The attorney for alleged perp Jason Strober said in a press release, “We are confident that [he] would have prevailed in court.” Strober settled only because “it became too expensive to continue fighting.” Strober, meanwhile, has created a blog, Prosmallbusiness.org, whose first entry states that the FTC’s “power to destroy businesses they don’t like is truly scary.”

It may or may not give Strober solace to learn that under the recently-passed Dodd-Frank financial regulation law, the FTC will yield jurisdiction over payday loans to the newly created Consumer Financial Protection Agency, whose overseer, Elizabeth Warren, really, really hates payday loans. In a 2008 paper coauthored by Oren Bar-Gill of New York University Law School, Warren offered payday loans as a key example of “a credit product that can impose substantial costs on imperfectly informed and imperfectly rational borrowers.” Typically, she explained, you pay a $30 fee for a two-week cash advance on a $200 paycheck, which amounts to an annualized interest rate of 400 percent. That’s not particularly high for this type of loan; some of them go up to 780 percent.
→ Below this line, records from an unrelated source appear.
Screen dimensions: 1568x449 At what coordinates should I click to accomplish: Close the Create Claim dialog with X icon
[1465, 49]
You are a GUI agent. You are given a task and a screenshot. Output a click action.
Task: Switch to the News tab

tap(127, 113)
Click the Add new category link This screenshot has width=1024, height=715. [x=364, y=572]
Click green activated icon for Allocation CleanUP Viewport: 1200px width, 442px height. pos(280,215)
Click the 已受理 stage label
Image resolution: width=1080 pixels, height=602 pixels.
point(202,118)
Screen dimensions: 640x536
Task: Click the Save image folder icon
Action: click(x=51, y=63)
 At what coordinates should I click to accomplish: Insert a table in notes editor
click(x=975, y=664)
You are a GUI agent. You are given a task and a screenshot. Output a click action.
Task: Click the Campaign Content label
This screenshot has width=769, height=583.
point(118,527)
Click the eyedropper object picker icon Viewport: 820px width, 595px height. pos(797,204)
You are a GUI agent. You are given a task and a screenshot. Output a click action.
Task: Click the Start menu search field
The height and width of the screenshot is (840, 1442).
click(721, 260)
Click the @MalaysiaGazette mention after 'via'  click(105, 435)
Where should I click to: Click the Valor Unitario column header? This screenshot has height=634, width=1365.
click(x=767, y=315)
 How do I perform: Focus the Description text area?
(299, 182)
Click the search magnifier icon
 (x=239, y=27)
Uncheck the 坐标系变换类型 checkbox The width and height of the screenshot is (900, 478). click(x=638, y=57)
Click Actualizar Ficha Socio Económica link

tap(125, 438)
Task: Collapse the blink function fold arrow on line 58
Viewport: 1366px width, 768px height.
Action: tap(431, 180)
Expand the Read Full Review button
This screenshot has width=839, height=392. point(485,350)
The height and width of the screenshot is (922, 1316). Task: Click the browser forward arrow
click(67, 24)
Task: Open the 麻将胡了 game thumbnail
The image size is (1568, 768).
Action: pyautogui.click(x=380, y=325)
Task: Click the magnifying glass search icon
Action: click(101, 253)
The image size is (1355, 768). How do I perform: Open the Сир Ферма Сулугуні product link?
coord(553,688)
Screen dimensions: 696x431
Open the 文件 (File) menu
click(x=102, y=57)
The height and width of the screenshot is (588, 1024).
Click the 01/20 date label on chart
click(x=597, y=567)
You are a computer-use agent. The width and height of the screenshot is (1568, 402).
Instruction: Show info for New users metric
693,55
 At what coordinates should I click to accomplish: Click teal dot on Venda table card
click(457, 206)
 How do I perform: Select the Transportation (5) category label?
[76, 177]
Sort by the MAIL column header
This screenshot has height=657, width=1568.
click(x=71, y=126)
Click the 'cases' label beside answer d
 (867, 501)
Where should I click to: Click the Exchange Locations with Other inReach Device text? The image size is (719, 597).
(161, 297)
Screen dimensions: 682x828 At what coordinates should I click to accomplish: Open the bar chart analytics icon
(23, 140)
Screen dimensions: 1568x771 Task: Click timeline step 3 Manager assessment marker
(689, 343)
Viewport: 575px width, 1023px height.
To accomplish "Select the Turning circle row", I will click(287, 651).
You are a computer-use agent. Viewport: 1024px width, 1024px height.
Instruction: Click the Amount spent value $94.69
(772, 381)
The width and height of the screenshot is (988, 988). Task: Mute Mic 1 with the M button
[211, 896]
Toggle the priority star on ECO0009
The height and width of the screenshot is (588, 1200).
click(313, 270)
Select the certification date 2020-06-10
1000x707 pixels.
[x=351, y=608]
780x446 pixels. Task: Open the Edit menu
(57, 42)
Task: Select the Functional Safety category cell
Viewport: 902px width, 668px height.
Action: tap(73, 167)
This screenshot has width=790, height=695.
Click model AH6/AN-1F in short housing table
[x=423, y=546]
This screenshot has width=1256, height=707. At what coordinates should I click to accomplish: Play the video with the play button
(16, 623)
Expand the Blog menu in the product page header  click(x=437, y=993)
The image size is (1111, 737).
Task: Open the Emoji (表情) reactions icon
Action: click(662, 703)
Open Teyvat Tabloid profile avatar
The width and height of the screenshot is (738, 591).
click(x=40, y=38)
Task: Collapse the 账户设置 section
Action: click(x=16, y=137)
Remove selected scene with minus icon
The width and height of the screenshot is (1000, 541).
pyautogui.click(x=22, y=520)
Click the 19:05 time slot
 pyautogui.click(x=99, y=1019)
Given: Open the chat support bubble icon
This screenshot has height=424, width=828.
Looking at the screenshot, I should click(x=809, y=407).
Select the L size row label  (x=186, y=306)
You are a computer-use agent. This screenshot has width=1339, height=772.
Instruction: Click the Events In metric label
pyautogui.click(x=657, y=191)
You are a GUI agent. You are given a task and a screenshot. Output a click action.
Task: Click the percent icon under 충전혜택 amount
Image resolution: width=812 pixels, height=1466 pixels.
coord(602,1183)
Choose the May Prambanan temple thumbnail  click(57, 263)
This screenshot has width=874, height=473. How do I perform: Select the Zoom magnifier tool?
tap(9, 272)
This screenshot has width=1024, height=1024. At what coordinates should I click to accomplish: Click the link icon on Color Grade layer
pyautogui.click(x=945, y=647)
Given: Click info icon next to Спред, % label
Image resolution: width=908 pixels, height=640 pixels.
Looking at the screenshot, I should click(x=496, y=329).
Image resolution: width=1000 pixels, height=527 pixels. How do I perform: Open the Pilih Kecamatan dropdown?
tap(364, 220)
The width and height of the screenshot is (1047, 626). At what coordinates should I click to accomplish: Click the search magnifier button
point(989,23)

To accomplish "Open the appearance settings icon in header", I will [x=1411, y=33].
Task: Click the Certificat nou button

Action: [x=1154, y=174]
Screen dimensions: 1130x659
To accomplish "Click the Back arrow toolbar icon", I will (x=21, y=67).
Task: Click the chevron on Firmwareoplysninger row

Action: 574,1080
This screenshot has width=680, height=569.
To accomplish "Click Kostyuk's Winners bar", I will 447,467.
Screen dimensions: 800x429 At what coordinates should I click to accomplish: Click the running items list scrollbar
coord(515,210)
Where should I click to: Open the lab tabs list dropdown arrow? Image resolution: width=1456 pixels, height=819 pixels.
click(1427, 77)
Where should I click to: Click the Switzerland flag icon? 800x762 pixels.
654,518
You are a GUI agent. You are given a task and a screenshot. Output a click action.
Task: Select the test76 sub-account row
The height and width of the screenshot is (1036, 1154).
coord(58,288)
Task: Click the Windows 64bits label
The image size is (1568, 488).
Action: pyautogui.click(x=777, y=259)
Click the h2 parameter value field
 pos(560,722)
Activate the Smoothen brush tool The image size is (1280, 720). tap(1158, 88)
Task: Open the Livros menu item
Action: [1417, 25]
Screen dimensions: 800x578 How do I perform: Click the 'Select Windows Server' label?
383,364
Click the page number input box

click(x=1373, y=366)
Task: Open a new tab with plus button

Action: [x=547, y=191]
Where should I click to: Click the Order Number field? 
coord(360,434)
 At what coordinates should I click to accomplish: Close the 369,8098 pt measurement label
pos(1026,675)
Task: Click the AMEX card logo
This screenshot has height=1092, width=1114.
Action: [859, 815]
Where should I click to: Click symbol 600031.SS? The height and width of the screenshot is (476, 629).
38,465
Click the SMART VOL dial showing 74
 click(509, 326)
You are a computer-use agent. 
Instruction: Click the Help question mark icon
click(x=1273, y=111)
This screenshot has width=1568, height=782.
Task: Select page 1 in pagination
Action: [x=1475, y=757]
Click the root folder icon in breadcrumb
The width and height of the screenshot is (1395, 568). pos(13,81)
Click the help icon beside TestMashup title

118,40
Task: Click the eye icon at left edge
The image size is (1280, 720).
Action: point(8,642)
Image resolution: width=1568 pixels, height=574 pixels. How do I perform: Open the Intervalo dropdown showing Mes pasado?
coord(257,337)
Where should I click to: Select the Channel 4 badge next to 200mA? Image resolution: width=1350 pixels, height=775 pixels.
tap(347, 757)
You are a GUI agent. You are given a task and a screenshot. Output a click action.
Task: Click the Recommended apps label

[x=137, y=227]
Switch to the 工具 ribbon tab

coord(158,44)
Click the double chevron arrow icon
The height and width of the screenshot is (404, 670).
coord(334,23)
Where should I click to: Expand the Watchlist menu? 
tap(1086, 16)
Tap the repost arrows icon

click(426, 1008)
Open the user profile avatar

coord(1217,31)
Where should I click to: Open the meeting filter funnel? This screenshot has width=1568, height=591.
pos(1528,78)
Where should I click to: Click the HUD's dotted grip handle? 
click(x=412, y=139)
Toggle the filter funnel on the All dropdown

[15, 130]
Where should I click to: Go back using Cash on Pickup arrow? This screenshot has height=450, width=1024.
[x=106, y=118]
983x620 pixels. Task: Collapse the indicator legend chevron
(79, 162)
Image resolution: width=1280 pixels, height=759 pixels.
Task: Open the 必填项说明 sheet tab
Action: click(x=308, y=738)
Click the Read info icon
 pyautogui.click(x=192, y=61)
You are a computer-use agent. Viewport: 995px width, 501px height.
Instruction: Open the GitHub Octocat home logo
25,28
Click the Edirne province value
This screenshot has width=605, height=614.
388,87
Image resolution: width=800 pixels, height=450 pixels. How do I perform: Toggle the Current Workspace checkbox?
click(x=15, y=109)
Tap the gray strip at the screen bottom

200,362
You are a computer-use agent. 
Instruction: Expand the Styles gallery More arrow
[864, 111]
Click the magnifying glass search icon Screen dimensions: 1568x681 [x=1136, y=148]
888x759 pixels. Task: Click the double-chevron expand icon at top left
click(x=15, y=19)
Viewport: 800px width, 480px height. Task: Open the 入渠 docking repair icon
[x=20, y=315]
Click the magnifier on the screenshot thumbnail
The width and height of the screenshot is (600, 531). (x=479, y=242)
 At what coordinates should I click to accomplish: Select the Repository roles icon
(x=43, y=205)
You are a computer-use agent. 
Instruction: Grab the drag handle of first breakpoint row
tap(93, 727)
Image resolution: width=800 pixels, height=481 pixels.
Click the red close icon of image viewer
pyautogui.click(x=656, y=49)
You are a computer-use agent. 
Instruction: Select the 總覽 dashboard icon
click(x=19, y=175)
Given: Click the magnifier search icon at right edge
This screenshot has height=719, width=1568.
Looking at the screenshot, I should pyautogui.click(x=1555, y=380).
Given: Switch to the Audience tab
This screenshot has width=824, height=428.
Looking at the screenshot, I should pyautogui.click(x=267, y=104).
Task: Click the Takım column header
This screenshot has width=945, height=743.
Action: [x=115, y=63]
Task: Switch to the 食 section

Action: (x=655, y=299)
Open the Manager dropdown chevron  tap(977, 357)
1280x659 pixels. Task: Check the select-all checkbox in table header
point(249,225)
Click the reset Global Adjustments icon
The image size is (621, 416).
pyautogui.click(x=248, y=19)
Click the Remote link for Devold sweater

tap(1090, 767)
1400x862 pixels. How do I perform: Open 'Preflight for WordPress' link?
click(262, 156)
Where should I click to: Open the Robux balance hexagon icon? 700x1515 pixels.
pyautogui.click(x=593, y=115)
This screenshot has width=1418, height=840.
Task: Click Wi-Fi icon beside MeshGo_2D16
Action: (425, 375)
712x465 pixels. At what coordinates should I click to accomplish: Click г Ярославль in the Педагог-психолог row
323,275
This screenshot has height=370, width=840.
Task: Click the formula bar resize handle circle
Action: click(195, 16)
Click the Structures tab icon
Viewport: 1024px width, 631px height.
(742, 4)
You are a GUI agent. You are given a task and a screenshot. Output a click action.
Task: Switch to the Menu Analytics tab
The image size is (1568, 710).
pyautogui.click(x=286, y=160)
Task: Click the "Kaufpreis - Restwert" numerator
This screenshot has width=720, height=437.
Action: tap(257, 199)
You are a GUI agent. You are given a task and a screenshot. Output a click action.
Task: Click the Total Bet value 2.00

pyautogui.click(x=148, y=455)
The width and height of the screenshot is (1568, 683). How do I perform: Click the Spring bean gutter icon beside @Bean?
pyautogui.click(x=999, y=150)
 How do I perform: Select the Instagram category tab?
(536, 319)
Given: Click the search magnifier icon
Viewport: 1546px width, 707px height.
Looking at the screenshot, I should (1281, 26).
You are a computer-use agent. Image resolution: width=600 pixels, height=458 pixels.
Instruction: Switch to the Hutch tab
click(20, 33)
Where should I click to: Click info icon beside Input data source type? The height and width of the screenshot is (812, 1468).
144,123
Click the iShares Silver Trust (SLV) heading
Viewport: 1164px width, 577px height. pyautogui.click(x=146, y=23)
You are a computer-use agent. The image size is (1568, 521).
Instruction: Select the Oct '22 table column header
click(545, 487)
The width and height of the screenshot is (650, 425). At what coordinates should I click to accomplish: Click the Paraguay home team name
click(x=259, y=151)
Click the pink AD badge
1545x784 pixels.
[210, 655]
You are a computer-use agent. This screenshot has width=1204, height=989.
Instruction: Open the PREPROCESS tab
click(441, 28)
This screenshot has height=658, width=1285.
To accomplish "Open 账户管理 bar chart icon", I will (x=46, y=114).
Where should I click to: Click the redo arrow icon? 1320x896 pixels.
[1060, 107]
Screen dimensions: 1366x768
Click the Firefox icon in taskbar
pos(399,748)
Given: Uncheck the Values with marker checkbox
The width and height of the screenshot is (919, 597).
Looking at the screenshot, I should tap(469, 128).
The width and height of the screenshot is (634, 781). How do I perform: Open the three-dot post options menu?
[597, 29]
Thirty bucks “is unlikely to bankrupt any consumer,” Warren conceded, but the payday lender is counting on the likelihood that many customers will roll the loan over for another two weeks, and then another. Ninety percent of the industry’s profits come from suckers who do this five times or more over the course of a year. “This is very expensive credit,” Jean Ann Fox of Consumer Federation of America told me.

Indeed, interest rates don’t get more insanely high than this. That raises the question: Isn’t usury illegal? It turns out the federal government imposes no statutory maximum on interest rates. Many states do, and some states (for instance, New York) ban payday loans altogether. But under federal law, payday lenders who don’t commit outright fraud may operate with impunity. Well, almost. The Pentagon got fed up with its recruits getting ripped off by payday lenders and in 2007 got Congress to make it illegal to extend such loans to members of the military. But civilians remain fair game.

Indeed, one of the sketchier provisions in Dodd-Frank affirmatively prohibits Warren’s new agency from setting a maximum interest rate on payday loans. This was inserted at the behest of Senator Bob Corker, R.-Tenn. (The payday-loan business was reportedly born in Corker’s home state and continues to thrive there.) You might think the banking industry would pressure Congress to shut down payday lenders because they give lending a bad name. But a recent report by National People’s Action, a network of community activist groups, and the nonprofit Public Accountability Initiative revealed that big banks extend $2.5 to $3 billion in financing to payday-loan companies. Wells Fargo is in especially deep.

“The payday industry WELCOMES regulation,” according to Payday Loan Industry Blog, operated by Trihouse Enterprises, which owns 16 payday-loan stores. “It helps the industry legitimize their industry, it manages the few unscrupulous payday loan operators that exist in all industries, and it creates a level playing field for consumers.” Implicit in this assertion is the confident belief that no regulator would dare put them out of business. The authors don’t seem terribly worried that Warren will prove that assumption wrong. Do they know something we don’t?